» **TASK DESCRIPTION**
When a line in the records contains the string "computer", copy that line.

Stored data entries
....
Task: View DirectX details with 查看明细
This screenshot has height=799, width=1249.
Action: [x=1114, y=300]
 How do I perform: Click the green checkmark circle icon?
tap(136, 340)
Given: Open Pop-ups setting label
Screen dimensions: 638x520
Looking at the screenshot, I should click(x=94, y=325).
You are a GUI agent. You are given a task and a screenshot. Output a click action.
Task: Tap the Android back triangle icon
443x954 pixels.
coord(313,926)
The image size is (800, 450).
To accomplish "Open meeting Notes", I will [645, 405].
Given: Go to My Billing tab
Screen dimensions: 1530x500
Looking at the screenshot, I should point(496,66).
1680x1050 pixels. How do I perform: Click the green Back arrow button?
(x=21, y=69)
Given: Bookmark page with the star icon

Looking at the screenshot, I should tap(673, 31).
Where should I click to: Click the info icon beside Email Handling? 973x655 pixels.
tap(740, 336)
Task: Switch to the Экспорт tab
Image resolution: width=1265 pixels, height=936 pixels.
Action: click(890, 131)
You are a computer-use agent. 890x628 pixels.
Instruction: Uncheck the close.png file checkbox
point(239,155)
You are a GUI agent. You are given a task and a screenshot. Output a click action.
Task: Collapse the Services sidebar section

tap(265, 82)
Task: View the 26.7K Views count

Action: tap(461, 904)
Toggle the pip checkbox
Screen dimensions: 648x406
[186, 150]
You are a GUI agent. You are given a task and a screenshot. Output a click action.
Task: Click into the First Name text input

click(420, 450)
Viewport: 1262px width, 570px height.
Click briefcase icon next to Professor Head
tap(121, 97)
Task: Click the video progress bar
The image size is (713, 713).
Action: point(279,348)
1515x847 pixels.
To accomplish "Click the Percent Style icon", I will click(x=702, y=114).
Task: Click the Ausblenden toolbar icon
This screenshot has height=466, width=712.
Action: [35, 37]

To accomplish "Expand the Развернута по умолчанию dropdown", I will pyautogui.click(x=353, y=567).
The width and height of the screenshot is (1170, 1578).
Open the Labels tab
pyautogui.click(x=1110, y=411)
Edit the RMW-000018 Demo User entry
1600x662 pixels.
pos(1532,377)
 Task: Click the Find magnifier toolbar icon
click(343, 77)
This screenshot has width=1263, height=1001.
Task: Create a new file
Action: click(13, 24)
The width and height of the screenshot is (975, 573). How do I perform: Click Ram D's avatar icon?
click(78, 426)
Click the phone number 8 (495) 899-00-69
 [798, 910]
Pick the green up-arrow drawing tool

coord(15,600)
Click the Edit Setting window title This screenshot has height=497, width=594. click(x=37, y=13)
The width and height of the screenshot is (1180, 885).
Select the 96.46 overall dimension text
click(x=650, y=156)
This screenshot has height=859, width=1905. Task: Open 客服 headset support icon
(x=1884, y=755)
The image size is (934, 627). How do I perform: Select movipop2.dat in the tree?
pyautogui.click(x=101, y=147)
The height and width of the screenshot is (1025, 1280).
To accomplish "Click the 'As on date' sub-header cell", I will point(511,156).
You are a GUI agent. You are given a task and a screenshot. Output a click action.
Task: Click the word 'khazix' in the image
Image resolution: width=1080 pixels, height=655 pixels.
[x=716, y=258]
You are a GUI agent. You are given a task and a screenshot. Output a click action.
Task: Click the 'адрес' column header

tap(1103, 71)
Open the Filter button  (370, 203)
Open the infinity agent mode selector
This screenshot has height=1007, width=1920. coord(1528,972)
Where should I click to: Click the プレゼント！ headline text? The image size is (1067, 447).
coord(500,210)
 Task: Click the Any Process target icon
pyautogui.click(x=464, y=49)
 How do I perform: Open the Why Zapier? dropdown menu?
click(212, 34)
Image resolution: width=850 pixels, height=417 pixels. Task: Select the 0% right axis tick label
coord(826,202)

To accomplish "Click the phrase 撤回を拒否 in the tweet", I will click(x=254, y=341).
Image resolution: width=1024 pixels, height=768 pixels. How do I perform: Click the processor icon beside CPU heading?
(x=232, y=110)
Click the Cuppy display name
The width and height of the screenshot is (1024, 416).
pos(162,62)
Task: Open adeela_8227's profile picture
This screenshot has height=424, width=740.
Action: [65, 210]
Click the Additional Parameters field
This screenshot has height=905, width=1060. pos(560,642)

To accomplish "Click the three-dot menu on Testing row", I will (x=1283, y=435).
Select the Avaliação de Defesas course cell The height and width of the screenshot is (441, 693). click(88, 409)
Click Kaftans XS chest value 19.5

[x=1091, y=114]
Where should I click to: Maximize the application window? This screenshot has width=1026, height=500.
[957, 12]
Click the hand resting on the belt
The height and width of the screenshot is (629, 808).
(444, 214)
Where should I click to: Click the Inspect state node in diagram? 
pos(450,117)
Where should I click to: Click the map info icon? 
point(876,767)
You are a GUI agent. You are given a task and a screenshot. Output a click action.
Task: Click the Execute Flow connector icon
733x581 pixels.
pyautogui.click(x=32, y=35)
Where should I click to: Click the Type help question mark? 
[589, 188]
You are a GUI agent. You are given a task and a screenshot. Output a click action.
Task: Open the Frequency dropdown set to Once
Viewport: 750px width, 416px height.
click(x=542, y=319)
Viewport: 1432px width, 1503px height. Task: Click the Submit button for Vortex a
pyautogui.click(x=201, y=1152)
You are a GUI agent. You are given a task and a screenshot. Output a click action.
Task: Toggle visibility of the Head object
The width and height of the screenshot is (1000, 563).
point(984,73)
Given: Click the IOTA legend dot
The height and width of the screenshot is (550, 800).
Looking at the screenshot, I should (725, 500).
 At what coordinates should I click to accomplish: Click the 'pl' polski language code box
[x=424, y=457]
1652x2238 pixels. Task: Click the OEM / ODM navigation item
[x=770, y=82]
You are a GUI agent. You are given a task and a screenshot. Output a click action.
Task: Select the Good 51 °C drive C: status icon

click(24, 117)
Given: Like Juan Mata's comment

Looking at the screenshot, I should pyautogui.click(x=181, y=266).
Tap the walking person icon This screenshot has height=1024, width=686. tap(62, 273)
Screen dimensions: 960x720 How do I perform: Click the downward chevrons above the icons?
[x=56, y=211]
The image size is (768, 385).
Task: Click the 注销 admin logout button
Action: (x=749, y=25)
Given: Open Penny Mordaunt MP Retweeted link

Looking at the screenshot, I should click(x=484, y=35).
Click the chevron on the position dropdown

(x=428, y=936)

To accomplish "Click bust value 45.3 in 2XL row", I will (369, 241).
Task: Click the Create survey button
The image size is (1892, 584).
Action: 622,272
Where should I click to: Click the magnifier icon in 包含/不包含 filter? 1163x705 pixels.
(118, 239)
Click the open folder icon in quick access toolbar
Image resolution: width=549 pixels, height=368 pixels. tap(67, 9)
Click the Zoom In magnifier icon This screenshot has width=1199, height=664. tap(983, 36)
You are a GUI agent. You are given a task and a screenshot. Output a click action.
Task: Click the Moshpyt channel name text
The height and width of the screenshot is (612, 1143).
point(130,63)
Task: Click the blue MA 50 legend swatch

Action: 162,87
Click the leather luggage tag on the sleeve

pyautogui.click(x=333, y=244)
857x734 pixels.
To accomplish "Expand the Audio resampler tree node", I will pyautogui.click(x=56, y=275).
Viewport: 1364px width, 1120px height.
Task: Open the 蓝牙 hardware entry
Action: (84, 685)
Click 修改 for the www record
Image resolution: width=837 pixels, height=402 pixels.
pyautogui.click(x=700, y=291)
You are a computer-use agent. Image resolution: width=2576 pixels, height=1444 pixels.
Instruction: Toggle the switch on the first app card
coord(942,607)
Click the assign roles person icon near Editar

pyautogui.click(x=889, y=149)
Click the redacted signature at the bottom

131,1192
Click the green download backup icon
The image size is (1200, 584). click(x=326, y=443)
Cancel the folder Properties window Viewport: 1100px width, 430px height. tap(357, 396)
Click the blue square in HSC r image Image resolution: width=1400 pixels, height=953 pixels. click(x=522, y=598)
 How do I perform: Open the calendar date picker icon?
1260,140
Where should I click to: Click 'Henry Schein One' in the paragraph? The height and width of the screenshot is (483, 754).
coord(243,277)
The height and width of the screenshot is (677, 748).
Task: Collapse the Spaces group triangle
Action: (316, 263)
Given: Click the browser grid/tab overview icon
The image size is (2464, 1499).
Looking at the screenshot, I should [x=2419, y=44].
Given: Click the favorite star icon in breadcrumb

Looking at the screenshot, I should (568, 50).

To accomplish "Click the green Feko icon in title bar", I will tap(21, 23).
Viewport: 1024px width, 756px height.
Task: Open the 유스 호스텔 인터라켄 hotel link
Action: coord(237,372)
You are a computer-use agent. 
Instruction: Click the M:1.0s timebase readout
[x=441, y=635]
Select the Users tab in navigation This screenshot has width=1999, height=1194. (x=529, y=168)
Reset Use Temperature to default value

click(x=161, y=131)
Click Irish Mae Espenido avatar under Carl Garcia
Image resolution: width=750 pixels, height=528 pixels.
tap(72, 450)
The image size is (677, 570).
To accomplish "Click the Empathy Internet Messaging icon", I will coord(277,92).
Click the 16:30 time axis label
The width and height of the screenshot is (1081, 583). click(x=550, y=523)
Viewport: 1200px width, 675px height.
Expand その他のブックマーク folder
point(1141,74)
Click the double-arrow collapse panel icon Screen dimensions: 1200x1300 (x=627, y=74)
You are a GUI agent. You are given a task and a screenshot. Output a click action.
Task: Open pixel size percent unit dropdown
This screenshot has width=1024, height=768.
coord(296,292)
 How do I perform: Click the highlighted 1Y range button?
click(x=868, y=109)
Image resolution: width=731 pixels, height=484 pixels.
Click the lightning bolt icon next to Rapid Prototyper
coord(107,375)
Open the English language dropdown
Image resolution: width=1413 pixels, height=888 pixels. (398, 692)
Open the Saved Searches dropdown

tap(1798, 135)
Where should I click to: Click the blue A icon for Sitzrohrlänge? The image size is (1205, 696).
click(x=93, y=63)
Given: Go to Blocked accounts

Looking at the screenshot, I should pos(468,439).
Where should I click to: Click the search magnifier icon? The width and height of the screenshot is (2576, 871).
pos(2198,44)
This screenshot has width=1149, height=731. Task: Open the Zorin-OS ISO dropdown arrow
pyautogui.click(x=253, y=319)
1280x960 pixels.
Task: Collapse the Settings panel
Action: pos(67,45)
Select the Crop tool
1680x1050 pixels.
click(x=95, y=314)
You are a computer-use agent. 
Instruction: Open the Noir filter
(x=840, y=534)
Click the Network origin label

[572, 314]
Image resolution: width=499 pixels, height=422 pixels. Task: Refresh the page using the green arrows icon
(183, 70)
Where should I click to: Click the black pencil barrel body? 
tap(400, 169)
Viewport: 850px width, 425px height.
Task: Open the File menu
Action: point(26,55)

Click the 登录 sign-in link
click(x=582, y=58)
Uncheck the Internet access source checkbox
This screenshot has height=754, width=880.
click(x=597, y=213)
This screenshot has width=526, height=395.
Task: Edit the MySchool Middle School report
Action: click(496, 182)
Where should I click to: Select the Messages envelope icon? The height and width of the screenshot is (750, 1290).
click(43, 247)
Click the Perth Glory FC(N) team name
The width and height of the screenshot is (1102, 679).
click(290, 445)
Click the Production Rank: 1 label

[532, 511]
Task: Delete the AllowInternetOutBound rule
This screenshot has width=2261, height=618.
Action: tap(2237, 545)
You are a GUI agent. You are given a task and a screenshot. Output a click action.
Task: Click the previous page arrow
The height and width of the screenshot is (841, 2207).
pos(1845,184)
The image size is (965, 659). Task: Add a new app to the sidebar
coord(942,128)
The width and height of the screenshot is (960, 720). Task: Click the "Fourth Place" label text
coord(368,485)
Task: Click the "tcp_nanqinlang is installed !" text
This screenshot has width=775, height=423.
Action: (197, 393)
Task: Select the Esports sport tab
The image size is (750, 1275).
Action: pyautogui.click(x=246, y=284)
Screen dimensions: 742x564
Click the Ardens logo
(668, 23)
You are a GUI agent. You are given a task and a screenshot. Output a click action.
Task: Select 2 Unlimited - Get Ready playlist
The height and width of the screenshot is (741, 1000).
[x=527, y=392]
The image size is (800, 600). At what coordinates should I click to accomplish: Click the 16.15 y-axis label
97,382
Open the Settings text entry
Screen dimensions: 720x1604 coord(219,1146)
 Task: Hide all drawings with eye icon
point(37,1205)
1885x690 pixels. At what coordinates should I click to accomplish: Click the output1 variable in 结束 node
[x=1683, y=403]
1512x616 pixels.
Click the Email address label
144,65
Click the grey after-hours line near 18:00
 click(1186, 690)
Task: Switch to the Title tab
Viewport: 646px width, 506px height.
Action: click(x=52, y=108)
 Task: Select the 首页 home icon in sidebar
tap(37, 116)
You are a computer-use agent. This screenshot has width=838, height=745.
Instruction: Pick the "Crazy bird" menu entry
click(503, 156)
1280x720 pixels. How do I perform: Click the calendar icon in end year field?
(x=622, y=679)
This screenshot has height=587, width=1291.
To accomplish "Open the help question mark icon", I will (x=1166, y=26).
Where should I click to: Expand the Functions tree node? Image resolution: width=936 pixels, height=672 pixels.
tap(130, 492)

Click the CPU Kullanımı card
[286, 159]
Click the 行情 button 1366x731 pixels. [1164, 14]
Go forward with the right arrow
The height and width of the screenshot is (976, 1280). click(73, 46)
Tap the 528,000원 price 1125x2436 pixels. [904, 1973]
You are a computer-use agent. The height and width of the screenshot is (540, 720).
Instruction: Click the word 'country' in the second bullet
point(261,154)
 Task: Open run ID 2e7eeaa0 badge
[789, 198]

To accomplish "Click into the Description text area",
....
» **REPLY**
You are a computer-use agent. 890x628 pixels.
You are a computer-use agent. Image resolution: width=2576 pixels, height=1444 pixels.
You are a computer-use agent. 
You are a computer-use agent. 
You are a computer-use agent. This screenshot has width=838, height=745.
You are a computer-use agent. The height and width of the screenshot is (540, 720).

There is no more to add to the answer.